Pandemonium Pieces

Written by Noel Martin

Personal Essay

Time, July 4th

I had remembered the quiet. I had remembered knowing the stillness was what would kill me in the end. Everything had mattered; the bed sheets smelled like a kiln, fickle. Grossness watered me down into a sinkhole, I could barely pass through a wall without it wicking off my panties. A date to look forward to, earned but not savored, I felt I had wasted myself on my own humorous nature. I had remembered not feeling kept, or clutched onto like a child’s hand in traffic, or something jade-like falling into grass. I slept with a mirror facing my mattress, I studied how I pleased myself, ate food, I wrote nothing about me; only about humors and deadbush, facing glass. Curiously, you could tell on the days where I loved myself and everything inside, just by my cuticles; they haven’t grown back in 33 days. I think to write now about me and everything inside maybe because I have misplaced who I ought to have been. Time ushers me back to bareness, even my humors have put on masks in effort to sway me. And then, I hear the water running. All I become is the water running and I had been unsuitable enough to forget I am the one who turned the faucet leftwards. It is a muddle of my bloody footprint, watching happy pasquinades on the television until I had remembered to walk my body to the bathroom for urination and pills. I have hardened myself into a motor vehicle, I roll into road like boulders and vultures, I stink of leaf and steam, I can even drink gasoline through my beaver.
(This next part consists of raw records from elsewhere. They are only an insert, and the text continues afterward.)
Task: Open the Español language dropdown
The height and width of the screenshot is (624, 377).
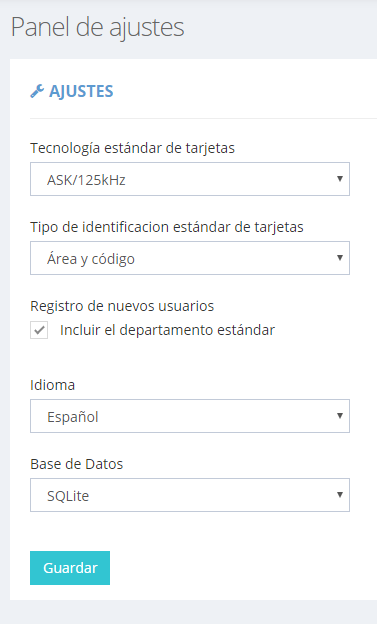Action: point(190,416)
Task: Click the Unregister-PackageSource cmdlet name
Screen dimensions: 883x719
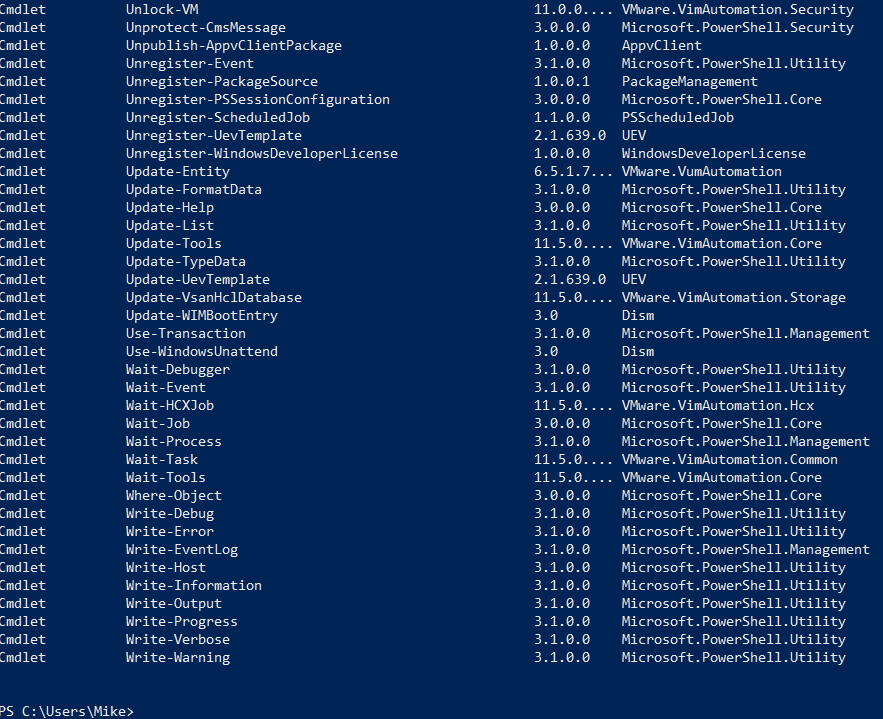Action: click(221, 81)

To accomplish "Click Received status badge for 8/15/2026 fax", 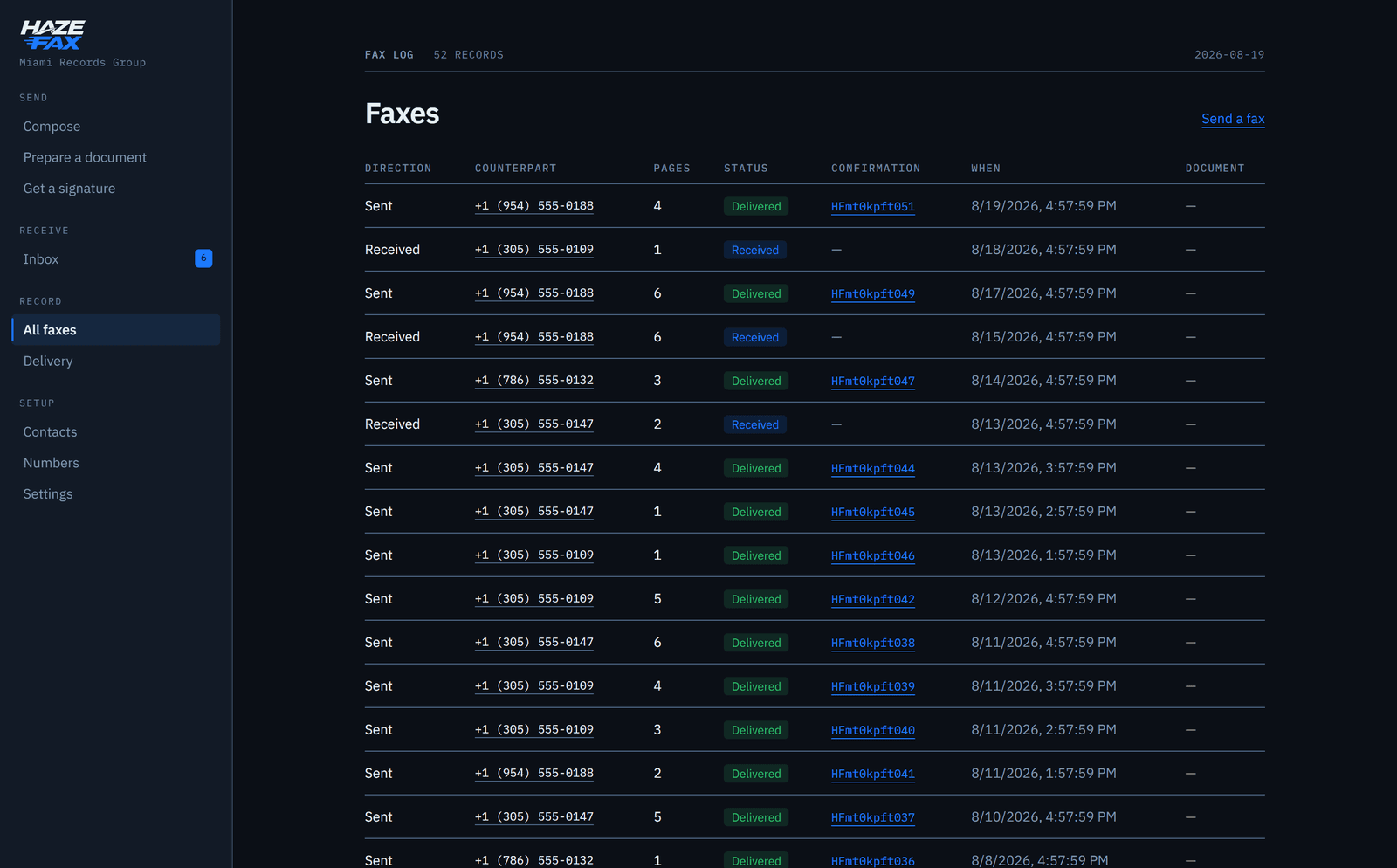I will [755, 337].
I sat and wondered how long it would take until they knew I never knew anything, about anything at all. That I was a fixed persona of what I thought I could get away with; I am disgusting. I am vile. I used to believe I would never know myself, but I do, and only I am able to know. I stretch out my legs and arms like a cat, my hips close into itself and I finger around the bedsheets to find my panties. I find instead a crumbling composition notebook once used as a coaster for red wine. I flipped through the pages, lit myself a cigarette without opening the window. I found a lock of my fringe trim taped to a page, and dated, but I forgot to write the day. The whole month of May found in between my discarded hair strands, thicker than what I pulled out last August.   

I feel that the wind shall change me. Blown into another proportion that isn’t yet, but will come. I used to deny, or feel sorry, for knowing that checkerboard sized pieces of myself existed in the shadows and glitzes of the people whom I left behind. And now having become glued back to them, besides the distance, I realize I am outgrowing it; faster than the sun, losing hours in the days that heighten and haze me. I smoke till I feel nothing vain, I am lengthening the shortened bits of me which have scattered through New York. 
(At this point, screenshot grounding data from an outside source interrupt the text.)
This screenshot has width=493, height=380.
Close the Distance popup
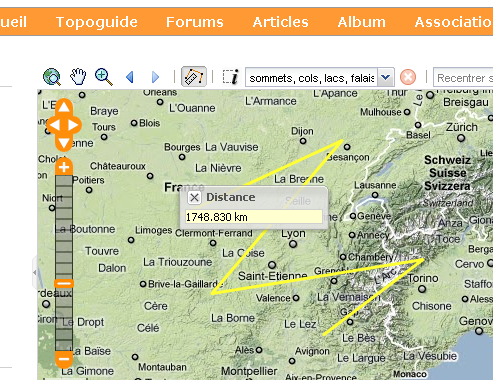pyautogui.click(x=194, y=198)
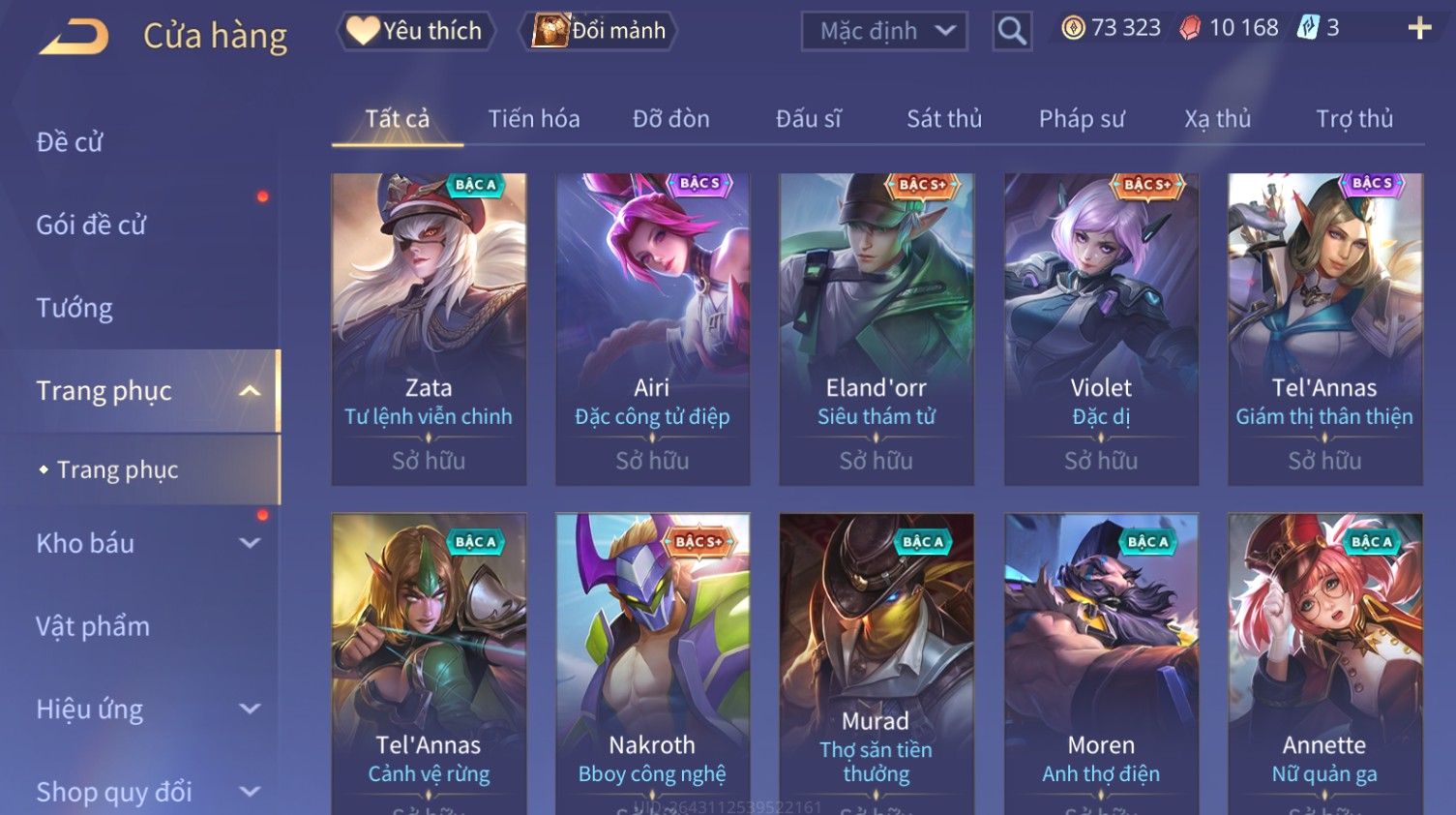This screenshot has height=815, width=1456.
Task: Expand the Kho báu sidebar section
Action: click(x=250, y=543)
I woke to an immediate spell of writing. I've been teetering with the idea of going to mass, on a weekday so I can miss the Sunday crowds and I never owned anything beautiful enough to wear to a Sunday mass. Some say God says come as you are, but not without bleeding eyes. I used to cry at the feet of holiness, bowing my head to white light hovering over my hair like a moth.   

I drank chocolate milk at 2am because I missed my father.

LSD, April 28th

Back. Back on my back again, My jewels are in the box 

Running out of silver from seizing slippery line’s sediment, citified footprint akin to the serious and unserious seeming to be chivalrous open eyes sealing the sky’s bottom grudge 

                                                              gaping size and sequence, saccade to serpent

scintillating stars for syzygy, sickish           

                                              spheroid              (just outside of sodomy)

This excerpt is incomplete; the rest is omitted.